[Information provided Boundary: Start]

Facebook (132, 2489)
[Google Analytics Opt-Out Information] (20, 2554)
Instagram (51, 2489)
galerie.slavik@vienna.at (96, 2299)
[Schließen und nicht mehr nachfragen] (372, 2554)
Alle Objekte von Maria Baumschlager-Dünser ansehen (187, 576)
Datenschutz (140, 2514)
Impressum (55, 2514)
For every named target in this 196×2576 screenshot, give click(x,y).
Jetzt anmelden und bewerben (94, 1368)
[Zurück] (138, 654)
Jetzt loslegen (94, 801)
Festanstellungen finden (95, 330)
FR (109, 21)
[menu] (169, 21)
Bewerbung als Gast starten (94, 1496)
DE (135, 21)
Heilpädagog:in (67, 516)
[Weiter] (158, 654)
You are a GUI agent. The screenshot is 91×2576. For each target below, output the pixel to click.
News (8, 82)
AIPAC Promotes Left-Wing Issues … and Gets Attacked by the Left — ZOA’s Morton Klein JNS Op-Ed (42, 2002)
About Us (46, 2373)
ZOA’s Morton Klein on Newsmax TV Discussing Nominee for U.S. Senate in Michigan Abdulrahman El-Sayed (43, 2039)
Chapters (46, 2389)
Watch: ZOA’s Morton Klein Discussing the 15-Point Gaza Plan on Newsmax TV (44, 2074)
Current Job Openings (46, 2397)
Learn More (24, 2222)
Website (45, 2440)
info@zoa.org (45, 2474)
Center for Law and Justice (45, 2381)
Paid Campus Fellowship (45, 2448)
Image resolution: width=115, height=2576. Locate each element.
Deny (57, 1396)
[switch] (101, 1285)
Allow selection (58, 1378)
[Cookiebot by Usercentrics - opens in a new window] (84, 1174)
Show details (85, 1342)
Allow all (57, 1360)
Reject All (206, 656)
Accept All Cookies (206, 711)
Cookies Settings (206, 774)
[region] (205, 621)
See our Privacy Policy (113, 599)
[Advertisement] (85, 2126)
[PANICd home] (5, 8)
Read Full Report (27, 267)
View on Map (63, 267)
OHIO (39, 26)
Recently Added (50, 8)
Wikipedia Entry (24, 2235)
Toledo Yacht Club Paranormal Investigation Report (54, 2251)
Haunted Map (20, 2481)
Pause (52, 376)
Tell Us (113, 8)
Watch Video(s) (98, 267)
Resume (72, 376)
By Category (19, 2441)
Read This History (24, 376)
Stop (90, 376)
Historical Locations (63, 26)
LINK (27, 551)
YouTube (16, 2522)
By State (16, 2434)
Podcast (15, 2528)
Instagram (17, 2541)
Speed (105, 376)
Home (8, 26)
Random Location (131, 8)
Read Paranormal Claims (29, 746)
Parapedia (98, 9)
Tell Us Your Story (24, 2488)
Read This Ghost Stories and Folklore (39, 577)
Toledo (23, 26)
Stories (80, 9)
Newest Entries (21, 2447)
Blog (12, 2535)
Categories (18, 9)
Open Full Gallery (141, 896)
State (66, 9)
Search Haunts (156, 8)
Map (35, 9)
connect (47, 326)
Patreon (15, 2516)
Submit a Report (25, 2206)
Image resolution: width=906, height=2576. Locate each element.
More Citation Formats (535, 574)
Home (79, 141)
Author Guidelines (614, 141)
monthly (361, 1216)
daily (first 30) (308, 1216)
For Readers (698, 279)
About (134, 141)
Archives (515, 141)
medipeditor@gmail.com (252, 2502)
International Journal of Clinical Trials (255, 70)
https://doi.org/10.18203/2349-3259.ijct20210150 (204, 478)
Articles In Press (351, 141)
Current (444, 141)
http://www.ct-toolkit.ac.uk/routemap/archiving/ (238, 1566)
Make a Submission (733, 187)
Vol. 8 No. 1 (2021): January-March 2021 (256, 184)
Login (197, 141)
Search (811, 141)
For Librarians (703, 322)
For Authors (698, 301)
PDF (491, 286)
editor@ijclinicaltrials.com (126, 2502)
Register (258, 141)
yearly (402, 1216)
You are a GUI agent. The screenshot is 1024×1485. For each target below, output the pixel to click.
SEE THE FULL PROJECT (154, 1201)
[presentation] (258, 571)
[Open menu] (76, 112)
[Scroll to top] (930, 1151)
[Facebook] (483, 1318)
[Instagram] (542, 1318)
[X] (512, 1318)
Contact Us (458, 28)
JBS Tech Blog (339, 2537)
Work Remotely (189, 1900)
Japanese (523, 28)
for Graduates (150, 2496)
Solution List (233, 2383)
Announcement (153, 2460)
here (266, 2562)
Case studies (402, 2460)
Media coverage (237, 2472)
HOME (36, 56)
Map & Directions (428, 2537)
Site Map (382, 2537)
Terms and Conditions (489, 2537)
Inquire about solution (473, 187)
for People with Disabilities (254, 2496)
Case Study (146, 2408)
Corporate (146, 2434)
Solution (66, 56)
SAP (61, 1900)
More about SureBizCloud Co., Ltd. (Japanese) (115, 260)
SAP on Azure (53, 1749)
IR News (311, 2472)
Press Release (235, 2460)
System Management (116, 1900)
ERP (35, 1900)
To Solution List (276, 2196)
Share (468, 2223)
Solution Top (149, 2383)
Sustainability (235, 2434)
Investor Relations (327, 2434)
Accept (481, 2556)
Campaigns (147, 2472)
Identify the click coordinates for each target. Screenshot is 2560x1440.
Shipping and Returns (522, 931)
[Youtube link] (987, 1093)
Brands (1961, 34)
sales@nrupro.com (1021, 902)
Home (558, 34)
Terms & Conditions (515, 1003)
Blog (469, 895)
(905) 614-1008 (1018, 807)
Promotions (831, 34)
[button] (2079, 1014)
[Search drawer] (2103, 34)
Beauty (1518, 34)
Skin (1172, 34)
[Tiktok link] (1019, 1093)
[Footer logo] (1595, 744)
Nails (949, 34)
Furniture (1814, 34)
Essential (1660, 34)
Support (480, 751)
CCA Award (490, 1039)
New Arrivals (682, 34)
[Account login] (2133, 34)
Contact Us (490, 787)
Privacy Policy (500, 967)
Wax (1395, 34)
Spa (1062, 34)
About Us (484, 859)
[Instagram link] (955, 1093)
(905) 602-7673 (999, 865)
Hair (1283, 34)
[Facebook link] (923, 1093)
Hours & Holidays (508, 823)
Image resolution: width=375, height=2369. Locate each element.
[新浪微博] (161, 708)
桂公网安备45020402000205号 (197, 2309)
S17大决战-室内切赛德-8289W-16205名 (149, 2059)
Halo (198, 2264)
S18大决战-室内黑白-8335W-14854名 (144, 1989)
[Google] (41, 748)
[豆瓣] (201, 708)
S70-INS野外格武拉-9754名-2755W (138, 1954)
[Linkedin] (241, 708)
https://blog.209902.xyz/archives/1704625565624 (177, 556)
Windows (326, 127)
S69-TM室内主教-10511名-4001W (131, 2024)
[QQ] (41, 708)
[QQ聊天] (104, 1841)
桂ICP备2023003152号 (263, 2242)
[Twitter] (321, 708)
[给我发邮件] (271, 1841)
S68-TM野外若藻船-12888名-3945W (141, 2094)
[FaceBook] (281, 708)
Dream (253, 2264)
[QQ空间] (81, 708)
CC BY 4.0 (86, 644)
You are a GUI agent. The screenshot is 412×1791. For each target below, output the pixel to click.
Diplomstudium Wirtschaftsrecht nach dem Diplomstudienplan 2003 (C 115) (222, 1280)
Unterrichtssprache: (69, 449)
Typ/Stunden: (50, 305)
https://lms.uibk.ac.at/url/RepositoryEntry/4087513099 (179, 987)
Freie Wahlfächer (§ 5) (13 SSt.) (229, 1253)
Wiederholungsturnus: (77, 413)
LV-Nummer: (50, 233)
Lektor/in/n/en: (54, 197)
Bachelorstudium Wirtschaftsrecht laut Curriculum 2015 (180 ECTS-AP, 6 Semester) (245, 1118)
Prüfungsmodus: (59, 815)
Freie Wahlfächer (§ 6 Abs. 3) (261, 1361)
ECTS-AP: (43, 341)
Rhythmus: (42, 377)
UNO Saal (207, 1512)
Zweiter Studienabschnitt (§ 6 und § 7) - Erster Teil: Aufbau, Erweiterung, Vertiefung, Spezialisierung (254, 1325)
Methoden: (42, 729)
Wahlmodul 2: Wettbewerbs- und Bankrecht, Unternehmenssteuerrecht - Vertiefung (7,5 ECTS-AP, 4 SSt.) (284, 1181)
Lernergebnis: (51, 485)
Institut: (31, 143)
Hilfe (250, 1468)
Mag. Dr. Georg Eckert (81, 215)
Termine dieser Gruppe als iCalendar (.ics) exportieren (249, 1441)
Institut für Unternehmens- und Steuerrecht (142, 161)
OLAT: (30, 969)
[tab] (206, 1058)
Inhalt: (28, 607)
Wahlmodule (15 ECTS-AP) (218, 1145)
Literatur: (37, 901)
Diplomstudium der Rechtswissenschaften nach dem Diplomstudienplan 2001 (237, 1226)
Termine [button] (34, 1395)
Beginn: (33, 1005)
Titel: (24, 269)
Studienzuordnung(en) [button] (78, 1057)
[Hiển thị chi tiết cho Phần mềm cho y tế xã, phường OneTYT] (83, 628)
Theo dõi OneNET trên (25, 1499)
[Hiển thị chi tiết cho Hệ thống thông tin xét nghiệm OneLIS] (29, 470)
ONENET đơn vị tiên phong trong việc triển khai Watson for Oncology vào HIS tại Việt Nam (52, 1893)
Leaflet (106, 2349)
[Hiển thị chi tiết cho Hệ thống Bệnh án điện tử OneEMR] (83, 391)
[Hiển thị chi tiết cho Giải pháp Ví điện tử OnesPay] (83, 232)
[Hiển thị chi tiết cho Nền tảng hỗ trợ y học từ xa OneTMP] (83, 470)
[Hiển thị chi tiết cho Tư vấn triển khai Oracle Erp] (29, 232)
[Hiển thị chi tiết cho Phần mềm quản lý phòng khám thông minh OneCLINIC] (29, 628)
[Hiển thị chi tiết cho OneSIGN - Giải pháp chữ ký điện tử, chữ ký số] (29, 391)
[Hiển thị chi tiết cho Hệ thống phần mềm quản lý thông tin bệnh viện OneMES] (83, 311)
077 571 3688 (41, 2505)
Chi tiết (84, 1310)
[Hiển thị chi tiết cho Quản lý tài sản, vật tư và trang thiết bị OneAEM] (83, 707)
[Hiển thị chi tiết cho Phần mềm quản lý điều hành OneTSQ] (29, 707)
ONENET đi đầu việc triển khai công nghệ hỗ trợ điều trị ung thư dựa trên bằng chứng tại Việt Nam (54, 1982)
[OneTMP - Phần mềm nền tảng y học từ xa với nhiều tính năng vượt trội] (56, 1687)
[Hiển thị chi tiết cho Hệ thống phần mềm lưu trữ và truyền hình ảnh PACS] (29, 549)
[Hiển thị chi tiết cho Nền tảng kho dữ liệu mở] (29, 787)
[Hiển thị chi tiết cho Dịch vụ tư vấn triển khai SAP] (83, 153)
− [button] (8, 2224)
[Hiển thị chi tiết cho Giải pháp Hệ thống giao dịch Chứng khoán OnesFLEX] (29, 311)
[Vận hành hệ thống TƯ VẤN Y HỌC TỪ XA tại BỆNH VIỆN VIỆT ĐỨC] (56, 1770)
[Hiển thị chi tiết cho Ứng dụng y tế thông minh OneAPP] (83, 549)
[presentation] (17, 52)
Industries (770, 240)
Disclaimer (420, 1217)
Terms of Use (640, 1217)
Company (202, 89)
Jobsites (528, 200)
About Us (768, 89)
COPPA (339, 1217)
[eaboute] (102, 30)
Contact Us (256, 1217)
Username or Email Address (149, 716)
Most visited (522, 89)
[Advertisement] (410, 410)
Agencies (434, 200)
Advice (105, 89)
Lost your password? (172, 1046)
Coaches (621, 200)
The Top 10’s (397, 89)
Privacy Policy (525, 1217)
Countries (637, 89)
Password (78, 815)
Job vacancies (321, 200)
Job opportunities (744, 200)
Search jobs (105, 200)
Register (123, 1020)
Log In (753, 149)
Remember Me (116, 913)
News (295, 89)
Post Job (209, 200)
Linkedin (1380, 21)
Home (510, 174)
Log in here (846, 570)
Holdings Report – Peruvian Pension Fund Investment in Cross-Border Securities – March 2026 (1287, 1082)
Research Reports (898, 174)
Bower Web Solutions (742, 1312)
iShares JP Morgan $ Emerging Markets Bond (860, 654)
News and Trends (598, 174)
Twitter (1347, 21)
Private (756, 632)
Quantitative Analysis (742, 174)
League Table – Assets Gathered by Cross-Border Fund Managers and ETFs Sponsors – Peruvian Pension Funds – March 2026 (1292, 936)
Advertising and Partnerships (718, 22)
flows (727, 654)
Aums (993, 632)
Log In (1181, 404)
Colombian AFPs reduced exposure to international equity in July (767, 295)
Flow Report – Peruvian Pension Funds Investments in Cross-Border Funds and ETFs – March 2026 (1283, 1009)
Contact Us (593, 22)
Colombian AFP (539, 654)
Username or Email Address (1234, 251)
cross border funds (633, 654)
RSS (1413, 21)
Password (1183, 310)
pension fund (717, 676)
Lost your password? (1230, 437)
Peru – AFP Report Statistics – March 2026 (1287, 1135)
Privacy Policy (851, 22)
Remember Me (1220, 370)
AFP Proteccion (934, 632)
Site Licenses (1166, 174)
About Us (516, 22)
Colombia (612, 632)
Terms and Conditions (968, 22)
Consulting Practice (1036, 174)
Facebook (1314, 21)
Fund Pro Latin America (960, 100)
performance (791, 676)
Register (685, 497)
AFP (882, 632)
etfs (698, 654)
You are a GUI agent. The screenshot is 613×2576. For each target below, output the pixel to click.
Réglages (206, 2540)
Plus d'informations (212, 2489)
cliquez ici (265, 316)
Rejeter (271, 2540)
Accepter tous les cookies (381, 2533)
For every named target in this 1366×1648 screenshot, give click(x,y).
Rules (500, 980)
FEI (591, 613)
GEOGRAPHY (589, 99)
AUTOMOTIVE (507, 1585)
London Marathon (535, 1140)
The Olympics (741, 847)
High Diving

[Information provided Boundary: End]

§ **Instructions to follow**
Reproduce only the lines above spanning from the line containing "[豆瓣] (201, 708)" through the line containing "Diplomstudium Wirtschaftsrecht nach", word for word.

§ **Solution**
[豆瓣] (201, 708)
S70-INS野外格武拉-9754名-2755W (138, 1954)
[Linkedin] (241, 708)
https://blog.209902.xyz/archives/1704625565624 (177, 556)
Windows (326, 127)
S69-TM室内主教-10511名-4001W (131, 2024)
[QQ] (41, 708)
[QQ聊天] (104, 1841)
桂ICP备2023003152号 (263, 2242)
[Twitter] (321, 708)
[给我发邮件] (271, 1841)
S68-TM野外若藻船-12888名-3945W (141, 2094)
[FaceBook] (281, 708)
Dream (253, 2264)
[QQ空间] (81, 708)
CC BY 4.0 (86, 644)
You are a GUI agent. The screenshot is 412×1791. For each target below, output the pixel to click.
Diplomstudium Wirtschaftsrecht nach dem Diplomstudienplan 2003 (C 115) (222, 1280)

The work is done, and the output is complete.